Ranbaxy has signed a consent decree with the US FDA and set aside $500m for penalty payments to settle its longstanding dispute.

Signing the consent decree moves Ranbaxy Laboratories closer to resolving the US Food and Drug Administration (FDA) ban, in place since 2008, on the import of 30 drugs manufactured at two of its Indian plants.

While we were disappointed by the conduct that led to the FDA's investigation, we are proud of the systematic corrective steps we have taken to upgrade and enhance the quality of our business and manufacturing processes”, Arun Sawhney, CEO of Ranbaxy, said.

As part of the deal Ranbaxy has “committed to further strengthen procedures and policies to ensure data integrity and to comply with current good manufacturing practices”, it said. In 2009 the FDA followed up a warning letter by accusing Ranbaxy of falsifying data and tests at its Paonta Sahib site.
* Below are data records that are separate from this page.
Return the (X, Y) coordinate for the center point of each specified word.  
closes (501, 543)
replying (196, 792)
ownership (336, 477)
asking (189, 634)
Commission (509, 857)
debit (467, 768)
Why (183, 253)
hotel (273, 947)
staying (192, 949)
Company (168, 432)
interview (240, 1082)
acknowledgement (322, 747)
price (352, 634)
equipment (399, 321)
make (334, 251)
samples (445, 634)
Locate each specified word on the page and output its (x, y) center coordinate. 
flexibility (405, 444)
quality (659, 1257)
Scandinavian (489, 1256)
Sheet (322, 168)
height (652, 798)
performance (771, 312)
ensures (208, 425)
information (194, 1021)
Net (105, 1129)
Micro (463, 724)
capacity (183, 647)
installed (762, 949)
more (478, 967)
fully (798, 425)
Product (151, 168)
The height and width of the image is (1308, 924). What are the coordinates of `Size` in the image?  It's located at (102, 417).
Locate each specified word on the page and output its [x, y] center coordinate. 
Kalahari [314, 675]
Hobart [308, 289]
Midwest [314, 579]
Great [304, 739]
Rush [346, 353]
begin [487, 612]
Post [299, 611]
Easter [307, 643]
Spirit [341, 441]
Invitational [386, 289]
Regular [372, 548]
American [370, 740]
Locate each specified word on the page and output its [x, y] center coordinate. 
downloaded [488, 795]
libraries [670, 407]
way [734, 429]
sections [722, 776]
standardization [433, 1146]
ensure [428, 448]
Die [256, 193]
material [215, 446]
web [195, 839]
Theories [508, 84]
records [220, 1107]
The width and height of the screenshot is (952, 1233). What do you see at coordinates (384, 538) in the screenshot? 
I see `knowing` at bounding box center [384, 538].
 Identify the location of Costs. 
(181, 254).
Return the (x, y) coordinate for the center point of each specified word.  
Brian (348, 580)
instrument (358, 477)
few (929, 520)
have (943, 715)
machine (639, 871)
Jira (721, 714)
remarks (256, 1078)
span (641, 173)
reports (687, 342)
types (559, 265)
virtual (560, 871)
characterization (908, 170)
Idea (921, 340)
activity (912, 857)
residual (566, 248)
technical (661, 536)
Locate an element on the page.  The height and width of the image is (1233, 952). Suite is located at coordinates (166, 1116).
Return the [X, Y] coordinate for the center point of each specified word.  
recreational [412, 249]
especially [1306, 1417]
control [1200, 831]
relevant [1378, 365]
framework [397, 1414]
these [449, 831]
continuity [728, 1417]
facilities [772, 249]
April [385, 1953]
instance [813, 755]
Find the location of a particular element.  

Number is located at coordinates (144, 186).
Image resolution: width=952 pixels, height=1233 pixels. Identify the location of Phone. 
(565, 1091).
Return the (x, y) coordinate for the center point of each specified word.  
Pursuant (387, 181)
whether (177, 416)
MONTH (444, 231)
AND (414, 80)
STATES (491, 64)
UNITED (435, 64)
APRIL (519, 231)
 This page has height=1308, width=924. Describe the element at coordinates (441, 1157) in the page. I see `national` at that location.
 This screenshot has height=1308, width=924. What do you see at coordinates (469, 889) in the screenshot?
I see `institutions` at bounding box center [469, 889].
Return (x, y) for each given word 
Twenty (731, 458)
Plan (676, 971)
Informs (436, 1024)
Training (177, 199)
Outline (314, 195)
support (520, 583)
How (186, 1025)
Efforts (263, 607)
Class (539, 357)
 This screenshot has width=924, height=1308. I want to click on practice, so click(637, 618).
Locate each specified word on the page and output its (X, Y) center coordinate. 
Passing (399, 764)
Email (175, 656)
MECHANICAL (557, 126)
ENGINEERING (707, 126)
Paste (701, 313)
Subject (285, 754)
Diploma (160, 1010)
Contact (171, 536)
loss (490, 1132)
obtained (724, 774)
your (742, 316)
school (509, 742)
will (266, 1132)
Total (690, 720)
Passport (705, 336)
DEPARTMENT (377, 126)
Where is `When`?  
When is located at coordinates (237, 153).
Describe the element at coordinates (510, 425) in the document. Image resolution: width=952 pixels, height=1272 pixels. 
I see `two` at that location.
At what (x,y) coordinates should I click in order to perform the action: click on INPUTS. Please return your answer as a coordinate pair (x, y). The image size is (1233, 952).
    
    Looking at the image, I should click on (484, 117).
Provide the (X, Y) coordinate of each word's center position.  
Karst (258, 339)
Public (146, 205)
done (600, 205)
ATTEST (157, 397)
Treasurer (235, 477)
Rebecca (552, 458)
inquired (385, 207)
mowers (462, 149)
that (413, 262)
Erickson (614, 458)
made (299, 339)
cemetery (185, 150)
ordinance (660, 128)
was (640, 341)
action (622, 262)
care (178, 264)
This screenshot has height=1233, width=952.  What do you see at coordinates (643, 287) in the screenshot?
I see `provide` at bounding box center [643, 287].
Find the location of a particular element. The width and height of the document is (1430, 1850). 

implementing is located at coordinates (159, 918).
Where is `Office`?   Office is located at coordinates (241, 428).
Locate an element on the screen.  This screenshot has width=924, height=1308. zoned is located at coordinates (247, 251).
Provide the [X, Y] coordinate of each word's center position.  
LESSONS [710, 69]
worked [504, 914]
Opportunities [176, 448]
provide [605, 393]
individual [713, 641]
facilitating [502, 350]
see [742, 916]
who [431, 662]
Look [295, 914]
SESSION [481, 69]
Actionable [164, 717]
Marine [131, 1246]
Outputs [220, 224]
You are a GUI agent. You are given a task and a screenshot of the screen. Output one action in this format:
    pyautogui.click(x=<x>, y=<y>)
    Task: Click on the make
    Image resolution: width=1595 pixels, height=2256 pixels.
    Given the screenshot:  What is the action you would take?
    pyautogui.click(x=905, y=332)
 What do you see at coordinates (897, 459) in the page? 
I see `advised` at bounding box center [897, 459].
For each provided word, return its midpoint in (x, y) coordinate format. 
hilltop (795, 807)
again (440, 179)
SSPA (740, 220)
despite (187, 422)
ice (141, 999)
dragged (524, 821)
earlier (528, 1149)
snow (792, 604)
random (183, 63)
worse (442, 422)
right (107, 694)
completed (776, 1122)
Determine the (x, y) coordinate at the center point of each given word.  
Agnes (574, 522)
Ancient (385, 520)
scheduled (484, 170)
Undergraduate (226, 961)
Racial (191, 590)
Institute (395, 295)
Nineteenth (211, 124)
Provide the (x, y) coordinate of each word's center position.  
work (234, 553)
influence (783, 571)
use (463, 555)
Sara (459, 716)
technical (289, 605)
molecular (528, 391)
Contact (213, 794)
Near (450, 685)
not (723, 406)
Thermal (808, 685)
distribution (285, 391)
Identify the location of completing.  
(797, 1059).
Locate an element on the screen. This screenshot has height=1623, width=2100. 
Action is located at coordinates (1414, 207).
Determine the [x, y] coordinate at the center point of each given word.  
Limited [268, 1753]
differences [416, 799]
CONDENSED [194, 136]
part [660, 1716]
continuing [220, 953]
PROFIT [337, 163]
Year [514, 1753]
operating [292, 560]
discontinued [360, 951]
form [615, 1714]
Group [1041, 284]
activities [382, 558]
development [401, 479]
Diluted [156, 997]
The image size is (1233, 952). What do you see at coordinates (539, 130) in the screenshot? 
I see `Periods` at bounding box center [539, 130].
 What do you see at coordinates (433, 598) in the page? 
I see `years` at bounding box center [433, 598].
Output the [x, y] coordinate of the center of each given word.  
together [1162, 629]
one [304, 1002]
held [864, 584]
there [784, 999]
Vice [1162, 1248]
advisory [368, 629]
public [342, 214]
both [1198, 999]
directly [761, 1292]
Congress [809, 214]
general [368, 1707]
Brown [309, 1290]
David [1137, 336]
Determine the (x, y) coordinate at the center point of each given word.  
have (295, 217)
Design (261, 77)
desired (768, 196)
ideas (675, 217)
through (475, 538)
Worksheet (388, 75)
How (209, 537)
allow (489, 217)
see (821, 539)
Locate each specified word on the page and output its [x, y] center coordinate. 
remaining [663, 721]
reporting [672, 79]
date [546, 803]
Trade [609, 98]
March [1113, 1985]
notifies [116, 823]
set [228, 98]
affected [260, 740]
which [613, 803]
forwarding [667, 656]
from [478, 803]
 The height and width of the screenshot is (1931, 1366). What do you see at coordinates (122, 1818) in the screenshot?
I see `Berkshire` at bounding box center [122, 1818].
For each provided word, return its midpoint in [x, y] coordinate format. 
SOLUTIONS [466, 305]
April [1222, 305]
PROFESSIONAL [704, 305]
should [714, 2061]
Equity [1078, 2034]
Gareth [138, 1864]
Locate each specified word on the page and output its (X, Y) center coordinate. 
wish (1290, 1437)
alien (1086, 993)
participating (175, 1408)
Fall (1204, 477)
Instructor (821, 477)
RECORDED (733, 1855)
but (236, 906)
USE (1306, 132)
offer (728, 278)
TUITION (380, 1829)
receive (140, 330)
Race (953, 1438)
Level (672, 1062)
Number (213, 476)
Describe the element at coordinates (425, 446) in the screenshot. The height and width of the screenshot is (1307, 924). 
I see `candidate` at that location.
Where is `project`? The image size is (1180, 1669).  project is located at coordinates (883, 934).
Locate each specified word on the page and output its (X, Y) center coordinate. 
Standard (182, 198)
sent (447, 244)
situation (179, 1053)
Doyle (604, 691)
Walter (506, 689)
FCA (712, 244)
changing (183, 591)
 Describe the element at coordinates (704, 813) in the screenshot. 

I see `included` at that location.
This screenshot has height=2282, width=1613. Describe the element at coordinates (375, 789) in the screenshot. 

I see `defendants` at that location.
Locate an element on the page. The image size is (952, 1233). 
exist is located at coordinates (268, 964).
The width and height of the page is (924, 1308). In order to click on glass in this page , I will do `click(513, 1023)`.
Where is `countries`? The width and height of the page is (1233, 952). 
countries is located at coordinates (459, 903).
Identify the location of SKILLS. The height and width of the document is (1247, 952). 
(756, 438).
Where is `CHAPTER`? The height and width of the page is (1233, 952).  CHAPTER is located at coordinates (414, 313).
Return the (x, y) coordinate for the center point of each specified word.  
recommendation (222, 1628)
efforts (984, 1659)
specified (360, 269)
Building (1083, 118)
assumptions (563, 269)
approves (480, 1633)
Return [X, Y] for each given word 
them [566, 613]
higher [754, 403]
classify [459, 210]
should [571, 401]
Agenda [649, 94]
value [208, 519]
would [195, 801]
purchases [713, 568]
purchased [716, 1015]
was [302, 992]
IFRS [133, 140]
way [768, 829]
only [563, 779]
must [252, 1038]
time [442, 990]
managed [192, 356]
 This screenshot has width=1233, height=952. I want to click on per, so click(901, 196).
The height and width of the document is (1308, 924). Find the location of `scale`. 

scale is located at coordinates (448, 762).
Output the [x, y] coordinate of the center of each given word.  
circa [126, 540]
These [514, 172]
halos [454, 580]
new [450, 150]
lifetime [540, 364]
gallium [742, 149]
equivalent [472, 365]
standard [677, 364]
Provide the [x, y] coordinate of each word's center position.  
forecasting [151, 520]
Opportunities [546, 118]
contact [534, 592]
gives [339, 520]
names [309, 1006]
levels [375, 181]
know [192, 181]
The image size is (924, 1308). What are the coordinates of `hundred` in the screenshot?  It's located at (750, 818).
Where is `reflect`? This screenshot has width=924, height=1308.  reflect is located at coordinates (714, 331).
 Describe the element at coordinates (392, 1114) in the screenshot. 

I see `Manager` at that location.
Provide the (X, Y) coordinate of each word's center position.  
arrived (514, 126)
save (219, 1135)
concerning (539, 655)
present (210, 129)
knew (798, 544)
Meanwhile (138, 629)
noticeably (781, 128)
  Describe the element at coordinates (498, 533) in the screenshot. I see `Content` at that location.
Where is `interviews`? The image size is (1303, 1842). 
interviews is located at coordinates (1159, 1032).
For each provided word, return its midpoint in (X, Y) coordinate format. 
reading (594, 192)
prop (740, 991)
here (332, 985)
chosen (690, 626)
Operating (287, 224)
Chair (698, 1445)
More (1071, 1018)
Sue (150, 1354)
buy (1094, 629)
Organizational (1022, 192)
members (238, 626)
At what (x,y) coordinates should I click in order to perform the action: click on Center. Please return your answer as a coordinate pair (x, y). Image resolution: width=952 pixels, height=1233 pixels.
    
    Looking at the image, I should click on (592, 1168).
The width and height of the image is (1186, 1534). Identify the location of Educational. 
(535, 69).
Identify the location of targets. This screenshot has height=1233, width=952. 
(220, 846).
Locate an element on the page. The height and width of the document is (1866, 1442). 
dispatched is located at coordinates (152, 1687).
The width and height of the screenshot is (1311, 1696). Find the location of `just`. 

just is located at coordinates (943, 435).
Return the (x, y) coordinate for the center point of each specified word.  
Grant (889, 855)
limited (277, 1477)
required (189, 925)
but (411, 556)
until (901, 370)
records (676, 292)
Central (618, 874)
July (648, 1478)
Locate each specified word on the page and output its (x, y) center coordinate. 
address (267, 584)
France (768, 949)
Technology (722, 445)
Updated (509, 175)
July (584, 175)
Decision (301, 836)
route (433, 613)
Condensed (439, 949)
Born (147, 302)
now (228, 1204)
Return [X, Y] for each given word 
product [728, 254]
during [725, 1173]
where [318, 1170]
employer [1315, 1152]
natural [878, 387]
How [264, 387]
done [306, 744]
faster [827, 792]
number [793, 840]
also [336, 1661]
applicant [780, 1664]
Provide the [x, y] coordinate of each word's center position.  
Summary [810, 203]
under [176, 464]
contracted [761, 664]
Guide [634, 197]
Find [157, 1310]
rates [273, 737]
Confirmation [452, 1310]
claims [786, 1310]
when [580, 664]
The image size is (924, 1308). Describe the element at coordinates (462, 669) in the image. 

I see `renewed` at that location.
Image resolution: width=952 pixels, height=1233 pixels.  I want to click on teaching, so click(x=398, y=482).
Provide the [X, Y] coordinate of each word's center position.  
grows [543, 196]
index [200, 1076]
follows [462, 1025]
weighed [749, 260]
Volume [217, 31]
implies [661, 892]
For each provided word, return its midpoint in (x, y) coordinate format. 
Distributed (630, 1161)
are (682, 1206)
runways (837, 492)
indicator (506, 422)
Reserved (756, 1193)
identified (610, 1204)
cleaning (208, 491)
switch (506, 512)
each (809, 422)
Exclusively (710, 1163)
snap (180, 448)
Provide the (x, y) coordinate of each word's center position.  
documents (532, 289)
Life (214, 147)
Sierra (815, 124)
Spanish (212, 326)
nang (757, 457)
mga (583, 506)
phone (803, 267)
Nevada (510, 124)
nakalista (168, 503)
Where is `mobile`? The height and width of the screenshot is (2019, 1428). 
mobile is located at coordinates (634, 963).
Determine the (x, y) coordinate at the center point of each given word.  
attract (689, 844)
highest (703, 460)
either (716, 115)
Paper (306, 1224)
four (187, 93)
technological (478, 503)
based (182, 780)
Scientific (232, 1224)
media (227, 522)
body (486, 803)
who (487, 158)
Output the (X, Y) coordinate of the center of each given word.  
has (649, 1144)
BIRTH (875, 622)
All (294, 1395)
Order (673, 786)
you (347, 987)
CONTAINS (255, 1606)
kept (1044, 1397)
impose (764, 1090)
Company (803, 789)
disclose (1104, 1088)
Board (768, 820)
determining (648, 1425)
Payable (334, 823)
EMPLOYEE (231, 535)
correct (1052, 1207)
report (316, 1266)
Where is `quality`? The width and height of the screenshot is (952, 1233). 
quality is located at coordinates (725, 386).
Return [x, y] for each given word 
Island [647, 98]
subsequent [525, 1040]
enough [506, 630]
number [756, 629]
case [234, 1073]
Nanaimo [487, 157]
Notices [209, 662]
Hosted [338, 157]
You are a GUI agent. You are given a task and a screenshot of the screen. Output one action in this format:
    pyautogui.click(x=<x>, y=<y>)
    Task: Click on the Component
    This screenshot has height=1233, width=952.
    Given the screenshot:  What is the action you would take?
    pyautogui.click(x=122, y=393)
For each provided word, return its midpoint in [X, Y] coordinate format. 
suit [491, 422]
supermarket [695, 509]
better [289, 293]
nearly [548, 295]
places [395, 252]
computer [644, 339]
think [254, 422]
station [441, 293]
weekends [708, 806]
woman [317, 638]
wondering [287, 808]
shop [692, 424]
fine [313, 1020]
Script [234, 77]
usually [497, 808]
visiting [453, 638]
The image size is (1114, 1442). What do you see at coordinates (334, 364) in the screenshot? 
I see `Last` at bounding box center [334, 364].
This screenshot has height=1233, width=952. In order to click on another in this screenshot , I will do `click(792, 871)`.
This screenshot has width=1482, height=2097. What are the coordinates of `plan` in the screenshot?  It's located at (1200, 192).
For now the Paonta Sahib plant remains on the FDA’s Application Integrity Policy List. The consent decree still needs to be approved by the United States District Court for the District of Maryland.

Settling up

In a separate move, Ranbaxy has set aside $500m (€380m) to settle the US Department of Justice (DOJ) investigation into alleged forgery of documents. Ranbaxy expects $500m “will be sufficient to resolve all potential civil and criminal liability”.

Earlier reports predicted a settlement of $350m to $400m. In 2010 Ranbaxy posted a profit after tax of $327m and analysts fear a big settlement will eat into company earnings over the next two years.

Daiichi cuts earnings, pay

Ranbaxy’s parent company Daiichi Sankyo halved its forecast following news of the $500m provision. The revision replaces guidance given in July, which itself downgraded earlier expectations, and leaves Daiichi predicting full year net income of $334m.

Daiichi also cut executive pay by between five and 30 per cent over the next six months. As a representative director the pay of Joji Nakayama, CEO of Daiichi, will be cut by 30 per cent.

In June 2008 Daiichi bought a controlling stake in Ranbaxy for $4.6bn; three months later the FDA sent warning letters to the two Indian plants. Shares in Daiichi plummeted following the warning letters and have failed to recover. Shares in Daiichi closed up 2.85 per cent today.